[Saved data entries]
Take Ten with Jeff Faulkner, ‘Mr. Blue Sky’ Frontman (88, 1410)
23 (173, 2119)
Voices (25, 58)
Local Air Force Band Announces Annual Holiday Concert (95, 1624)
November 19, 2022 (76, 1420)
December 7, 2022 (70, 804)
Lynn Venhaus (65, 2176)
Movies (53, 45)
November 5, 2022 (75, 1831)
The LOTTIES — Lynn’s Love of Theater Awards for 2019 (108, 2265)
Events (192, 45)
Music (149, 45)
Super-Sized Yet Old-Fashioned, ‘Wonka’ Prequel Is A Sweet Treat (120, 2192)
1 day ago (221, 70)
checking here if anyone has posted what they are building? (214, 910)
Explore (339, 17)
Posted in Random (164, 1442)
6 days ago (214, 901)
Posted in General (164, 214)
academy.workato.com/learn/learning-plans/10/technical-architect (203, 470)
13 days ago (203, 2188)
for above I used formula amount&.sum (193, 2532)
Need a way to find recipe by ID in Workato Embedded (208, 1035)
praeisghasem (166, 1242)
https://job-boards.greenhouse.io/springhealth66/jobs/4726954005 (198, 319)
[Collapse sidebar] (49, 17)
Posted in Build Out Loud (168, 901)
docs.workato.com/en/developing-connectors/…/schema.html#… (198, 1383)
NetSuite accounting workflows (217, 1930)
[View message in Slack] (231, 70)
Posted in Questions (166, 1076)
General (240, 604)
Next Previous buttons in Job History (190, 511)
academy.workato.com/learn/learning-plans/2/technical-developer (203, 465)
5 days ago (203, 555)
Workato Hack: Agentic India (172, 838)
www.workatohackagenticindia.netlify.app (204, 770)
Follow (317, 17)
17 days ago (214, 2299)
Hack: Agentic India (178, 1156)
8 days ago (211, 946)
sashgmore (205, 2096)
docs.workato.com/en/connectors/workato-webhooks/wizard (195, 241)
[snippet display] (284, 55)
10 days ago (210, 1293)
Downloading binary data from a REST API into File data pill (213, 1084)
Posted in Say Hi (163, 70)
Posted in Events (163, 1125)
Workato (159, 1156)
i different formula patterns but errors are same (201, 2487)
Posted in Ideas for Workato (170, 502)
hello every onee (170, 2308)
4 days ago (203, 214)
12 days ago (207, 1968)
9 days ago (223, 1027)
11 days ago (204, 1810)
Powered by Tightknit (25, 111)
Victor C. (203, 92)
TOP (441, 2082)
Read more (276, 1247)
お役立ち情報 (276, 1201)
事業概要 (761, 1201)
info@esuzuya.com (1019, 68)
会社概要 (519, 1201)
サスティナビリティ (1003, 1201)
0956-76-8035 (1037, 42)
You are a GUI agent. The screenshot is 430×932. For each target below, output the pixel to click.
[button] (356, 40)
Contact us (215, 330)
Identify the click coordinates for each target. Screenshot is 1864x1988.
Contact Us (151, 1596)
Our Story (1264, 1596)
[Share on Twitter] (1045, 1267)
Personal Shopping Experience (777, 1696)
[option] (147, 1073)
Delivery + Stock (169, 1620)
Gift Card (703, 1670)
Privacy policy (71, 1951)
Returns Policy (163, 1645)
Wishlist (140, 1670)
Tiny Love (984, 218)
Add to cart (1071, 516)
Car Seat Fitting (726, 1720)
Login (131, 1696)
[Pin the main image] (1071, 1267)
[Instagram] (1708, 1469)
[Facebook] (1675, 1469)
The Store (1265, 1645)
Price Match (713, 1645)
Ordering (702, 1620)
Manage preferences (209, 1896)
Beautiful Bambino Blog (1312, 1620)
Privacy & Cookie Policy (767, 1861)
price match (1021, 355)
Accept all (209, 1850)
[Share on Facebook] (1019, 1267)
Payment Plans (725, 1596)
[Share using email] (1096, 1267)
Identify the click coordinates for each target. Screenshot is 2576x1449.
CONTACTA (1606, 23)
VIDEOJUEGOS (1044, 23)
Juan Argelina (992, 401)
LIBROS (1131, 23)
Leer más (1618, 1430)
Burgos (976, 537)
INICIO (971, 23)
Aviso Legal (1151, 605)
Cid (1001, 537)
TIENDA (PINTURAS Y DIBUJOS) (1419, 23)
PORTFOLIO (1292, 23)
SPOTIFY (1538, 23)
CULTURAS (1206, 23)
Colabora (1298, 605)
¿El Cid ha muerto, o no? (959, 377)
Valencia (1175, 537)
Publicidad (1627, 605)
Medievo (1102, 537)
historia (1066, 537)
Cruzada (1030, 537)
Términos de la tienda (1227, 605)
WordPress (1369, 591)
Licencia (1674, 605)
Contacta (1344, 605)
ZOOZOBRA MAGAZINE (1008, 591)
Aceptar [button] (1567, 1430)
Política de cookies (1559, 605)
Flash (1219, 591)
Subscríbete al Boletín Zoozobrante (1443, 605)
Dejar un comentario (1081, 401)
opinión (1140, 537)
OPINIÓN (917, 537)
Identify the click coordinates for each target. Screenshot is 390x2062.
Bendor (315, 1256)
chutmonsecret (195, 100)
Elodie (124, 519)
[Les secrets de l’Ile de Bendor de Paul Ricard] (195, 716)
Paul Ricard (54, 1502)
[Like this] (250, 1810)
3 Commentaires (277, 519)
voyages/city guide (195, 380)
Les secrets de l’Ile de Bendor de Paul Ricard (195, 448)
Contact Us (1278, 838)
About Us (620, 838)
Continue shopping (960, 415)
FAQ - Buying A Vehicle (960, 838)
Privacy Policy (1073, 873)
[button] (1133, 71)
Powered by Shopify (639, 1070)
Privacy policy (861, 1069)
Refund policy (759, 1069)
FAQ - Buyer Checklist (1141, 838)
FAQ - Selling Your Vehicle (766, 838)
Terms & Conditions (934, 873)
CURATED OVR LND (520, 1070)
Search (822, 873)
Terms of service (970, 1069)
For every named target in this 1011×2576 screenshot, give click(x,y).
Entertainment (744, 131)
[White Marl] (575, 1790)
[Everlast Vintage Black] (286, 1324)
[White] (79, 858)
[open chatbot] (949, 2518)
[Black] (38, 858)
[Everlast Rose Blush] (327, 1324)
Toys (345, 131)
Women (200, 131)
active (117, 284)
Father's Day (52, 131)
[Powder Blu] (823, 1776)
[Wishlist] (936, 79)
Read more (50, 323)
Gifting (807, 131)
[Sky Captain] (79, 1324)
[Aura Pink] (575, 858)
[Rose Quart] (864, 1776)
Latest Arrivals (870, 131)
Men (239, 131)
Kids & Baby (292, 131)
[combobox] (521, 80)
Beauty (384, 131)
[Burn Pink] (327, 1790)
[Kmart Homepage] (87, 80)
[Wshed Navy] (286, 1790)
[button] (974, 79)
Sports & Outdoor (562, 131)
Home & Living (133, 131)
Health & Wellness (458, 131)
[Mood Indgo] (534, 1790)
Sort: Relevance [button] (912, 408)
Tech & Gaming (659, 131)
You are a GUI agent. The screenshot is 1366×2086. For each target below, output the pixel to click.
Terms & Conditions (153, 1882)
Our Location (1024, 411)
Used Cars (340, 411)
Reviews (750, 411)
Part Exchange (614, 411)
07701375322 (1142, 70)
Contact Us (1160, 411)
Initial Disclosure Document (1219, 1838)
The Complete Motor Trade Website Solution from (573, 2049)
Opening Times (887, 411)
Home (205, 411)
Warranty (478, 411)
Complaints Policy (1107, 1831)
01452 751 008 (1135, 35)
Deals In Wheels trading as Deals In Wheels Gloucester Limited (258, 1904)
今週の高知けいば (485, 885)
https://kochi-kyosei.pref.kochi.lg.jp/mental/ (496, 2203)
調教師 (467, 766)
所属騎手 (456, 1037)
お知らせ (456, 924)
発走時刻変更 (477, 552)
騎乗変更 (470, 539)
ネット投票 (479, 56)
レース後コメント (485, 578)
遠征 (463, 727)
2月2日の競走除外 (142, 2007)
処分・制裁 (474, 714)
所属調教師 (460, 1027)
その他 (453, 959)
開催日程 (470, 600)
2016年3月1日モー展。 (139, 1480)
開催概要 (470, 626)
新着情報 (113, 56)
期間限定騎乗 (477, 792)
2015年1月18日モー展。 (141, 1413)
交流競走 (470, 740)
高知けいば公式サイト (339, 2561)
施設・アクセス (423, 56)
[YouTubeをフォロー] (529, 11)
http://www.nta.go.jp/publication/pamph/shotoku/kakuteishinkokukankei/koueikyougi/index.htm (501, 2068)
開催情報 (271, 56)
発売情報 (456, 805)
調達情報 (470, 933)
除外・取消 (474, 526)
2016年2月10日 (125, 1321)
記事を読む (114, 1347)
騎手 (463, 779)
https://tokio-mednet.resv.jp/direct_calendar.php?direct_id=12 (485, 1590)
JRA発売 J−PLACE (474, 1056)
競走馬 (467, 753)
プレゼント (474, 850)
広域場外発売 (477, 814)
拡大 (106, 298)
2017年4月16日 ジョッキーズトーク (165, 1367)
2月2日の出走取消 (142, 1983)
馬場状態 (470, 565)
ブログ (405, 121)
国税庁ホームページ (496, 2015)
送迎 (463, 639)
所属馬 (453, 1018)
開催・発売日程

Exercise objective: All that belongs in the answer is the lines from the start of the entries above through the line containing "Workato Hack: Agentic India (172, 838)", each given exactly.

Solution for this problem:
Take Ten with Jeff Faulkner, ‘Mr. Blue Sky’ Frontman (88, 1410)
23 (173, 2119)
Voices (25, 58)
Local Air Force Band Announces Annual Holiday Concert (95, 1624)
November 19, 2022 (76, 1420)
December 7, 2022 (70, 804)
Lynn Venhaus (65, 2176)
Movies (53, 45)
November 5, 2022 (75, 1831)
The LOTTIES — Lynn’s Love of Theater Awards for 2019 (108, 2265)
Events (192, 45)
Music (149, 45)
Super-Sized Yet Old-Fashioned, ‘Wonka’ Prequel Is A Sweet Treat (120, 2192)
1 day ago (221, 70)
checking here if anyone has posted what they are building? (214, 910)
Explore (339, 17)
Posted in Random (164, 1442)
6 days ago (214, 901)
Posted in General (164, 214)
academy.workato.com/learn/learning-plans/10/technical-architect (203, 470)
13 days ago (203, 2188)
for above I used formula amount&.sum (193, 2532)
Need a way to find recipe by ID in Workato Embedded (208, 1035)
praeisghasem (166, 1242)
https://job-boards.greenhouse.io/springhealth66/jobs/4726954005 (198, 319)
[Collapse sidebar] (49, 17)
Posted in Build Out Loud (168, 901)
docs.workato.com/en/developing-connectors/…/schema.html#… (198, 1383)
NetSuite accounting workflows (217, 1930)
[View message in Slack] (231, 70)
Posted in Questions (166, 1076)
General (240, 604)
Next Previous buttons in Job History (190, 511)
academy.workato.com/learn/learning-plans/2/technical-developer (203, 465)
5 days ago (203, 555)
Workato Hack: Agentic India (172, 838)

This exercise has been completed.